Thursday, June 11, 2015

A Good Clean Story, With Pep

June 11, 2015
   Went home for lunch today to try my hand at a portrait of a certain lawman in the sunset of his years. Unfortunately, he ended up looking more like a cross between Lute Olson and Ben Traywick.

Daily Whip Out: "Some Ol' Bird Who Looks More Like Ben Traywick"

And yes, the date is wrong on the drawing (one day too early). This morning, before I came into work, I was studying old cartoons, looking for line work style to lift from and saw an old school kitchen and started copying. One thing led to another and the balloon wrote itself:

Daily Whip Out: "Wyatt Earp Writes A Grocery List"

   When Wyatt left Tombstone as a fugitive, in 1882, he left behind two years of investments and was able to divest himself of only a few, while many of his investments were sold off for taxes and he, and his brothers, lost everything.

   Wyatt almost cashed in when he and Sadie were in San Diego. He sold saloons and gambling halls like crazy (he allegedly had four at one time), but in the end it all crashed and they left for another boom town. As Allen Barra points out in his excellent book, "Inventing Wyatt Earp" ". . .the more money Wyatt made the more he gave it to friends or invested in oddball schemes. Wyatt may have been a capitalist, but he was never a businessman."

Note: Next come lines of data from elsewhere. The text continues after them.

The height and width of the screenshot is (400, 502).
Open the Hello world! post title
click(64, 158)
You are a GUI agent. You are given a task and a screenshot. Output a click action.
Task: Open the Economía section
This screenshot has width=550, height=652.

   Studying his life it seems a long way from "Law And Order," (1932) the first movie supposedly inspired by the events in his life, to hit theaters after his death that featured him as the main character.

"The art of progress is to preserve order amid change and to preserve change amid order."
—Alfred North Whitehead


1 comment:

  1. Is that what Sadie (Josie) told Wyatt about his biography? Also, I notice you at first gave Sadie a flat behind, then decided to give her a more ample tuchus, so she's almost bumping into the stove. But that's OK. By then she would've been at home on the range.